The request
Locate each line in the entries below that contains the word "link", and copy those lines.

>> Begin Records supplied

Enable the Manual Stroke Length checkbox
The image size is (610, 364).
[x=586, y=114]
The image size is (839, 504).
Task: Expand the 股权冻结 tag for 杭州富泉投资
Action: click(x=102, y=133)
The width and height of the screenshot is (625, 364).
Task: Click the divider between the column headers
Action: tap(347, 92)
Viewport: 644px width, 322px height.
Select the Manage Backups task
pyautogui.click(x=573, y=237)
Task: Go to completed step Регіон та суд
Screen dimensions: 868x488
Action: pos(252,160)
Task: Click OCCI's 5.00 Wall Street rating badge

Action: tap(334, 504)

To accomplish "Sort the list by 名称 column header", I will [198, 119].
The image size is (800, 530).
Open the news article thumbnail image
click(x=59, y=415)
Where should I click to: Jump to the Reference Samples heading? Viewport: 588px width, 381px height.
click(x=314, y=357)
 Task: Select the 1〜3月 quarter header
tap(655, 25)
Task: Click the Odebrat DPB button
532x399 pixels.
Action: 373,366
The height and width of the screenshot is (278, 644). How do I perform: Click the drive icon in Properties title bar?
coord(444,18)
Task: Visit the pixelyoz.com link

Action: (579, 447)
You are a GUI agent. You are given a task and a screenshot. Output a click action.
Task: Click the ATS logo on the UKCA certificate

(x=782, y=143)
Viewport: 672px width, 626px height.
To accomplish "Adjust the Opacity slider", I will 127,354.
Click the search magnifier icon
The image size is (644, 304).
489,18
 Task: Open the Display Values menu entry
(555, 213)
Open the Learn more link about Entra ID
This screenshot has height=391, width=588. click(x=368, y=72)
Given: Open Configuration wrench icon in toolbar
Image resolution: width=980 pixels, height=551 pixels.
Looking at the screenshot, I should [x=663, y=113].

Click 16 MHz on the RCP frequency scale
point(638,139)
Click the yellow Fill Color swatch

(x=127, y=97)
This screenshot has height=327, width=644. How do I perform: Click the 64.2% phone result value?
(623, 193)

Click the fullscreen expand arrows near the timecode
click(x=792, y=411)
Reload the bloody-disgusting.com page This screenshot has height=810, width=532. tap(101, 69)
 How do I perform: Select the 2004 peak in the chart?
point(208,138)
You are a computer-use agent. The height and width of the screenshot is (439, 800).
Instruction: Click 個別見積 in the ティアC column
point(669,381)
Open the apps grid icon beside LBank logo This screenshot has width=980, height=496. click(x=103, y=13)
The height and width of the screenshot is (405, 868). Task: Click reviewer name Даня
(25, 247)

>> End Records supplied

Correct output
Task: Visit the pixelyoz.com link
Open the Learn more link about Entra ID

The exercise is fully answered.